PROBLEM DETAILS => Among the lines of the records below, copy those that hold the word "history".

────

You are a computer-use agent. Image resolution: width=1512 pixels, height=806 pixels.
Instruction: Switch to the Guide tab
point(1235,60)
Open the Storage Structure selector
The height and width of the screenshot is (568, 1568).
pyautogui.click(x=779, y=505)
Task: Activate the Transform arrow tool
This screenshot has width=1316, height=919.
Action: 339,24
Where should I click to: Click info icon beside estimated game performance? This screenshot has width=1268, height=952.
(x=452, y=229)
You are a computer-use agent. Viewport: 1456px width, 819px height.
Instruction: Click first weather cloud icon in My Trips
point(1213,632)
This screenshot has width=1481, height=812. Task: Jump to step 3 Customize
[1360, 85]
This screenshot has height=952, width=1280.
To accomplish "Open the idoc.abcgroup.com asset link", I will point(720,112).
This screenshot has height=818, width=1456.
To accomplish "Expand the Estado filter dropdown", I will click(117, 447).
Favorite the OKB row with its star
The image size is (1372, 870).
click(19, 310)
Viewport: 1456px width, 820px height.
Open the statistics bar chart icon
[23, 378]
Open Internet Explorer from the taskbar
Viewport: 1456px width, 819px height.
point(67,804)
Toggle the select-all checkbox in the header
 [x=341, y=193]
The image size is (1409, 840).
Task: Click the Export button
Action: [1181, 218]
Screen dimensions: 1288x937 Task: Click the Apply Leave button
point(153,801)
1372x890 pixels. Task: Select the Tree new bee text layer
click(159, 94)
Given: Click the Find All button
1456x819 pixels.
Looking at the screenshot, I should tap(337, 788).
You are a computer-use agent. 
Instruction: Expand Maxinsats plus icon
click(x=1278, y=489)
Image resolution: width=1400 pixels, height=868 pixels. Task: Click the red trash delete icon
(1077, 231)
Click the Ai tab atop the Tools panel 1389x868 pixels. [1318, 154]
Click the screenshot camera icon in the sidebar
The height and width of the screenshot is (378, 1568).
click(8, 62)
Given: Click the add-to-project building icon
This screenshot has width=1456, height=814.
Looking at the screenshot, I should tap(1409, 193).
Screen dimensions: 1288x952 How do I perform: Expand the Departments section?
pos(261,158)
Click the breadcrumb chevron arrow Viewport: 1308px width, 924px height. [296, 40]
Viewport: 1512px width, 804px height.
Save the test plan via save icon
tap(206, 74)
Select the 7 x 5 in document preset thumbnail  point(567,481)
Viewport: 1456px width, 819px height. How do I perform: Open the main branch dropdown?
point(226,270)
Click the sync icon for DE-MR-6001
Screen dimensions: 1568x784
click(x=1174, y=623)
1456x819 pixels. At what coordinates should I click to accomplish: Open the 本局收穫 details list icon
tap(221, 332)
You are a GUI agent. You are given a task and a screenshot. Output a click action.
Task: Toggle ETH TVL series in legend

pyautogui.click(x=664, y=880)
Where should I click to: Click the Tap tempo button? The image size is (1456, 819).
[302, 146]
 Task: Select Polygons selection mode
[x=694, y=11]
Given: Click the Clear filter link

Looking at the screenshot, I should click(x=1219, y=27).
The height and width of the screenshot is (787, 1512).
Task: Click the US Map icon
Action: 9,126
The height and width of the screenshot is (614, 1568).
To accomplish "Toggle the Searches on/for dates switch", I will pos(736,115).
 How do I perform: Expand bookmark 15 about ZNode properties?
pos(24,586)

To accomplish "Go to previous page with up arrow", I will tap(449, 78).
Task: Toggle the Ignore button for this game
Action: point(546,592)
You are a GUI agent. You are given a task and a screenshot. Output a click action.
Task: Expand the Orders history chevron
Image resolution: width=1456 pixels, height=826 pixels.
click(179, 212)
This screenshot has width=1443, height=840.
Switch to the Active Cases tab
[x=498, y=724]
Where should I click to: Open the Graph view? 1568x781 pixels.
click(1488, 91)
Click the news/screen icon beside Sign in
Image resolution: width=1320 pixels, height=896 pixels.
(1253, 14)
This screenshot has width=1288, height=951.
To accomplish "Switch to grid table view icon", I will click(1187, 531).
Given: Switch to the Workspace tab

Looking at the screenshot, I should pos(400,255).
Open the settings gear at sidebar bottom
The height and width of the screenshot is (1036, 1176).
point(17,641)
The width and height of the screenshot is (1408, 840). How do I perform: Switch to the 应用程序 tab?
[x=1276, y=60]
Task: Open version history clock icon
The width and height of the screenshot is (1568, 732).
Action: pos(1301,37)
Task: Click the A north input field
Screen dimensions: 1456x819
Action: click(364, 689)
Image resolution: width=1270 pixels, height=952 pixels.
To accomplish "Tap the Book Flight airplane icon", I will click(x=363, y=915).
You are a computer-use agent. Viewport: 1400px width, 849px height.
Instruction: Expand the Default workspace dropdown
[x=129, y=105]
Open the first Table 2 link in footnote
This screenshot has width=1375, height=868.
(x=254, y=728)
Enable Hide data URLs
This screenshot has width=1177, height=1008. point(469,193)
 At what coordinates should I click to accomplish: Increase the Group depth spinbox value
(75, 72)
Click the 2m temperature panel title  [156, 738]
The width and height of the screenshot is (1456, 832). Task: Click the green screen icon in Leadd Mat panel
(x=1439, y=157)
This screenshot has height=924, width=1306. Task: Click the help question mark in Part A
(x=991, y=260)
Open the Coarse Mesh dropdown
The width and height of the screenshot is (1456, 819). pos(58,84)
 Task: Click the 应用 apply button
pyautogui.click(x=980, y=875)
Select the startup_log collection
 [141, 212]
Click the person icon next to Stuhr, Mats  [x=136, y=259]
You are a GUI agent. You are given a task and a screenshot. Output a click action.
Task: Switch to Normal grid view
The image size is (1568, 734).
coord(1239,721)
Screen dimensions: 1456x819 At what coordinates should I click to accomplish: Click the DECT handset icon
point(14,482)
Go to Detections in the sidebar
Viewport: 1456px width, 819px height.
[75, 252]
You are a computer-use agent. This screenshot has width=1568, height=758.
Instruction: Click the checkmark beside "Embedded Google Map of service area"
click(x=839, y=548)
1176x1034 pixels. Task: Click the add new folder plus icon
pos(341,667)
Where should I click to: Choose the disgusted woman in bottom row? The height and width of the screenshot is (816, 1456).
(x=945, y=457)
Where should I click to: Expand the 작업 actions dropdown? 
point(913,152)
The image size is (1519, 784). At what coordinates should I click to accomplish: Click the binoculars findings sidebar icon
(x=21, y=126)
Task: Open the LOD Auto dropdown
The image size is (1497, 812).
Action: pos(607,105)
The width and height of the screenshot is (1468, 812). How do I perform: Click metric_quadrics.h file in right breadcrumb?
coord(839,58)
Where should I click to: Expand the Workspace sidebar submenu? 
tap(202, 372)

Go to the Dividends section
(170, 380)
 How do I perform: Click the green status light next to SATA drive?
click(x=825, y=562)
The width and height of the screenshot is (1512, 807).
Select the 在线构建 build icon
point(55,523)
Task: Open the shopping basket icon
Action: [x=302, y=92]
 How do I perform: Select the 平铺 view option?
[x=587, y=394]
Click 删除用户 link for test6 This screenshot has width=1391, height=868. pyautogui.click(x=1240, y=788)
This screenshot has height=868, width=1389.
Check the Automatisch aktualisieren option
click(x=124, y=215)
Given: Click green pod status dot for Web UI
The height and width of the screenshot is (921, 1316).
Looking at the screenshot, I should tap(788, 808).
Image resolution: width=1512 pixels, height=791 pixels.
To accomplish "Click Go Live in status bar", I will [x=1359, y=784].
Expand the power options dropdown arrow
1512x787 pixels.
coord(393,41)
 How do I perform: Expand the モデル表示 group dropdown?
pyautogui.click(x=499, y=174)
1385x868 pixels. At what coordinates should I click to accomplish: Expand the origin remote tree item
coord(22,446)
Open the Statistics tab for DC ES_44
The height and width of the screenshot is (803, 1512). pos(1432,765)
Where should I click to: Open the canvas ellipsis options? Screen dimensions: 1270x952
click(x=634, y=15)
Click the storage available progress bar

────

RESPONSE AREA =>
Task: Expand the Orders history chevron
Task: Open version history clock icon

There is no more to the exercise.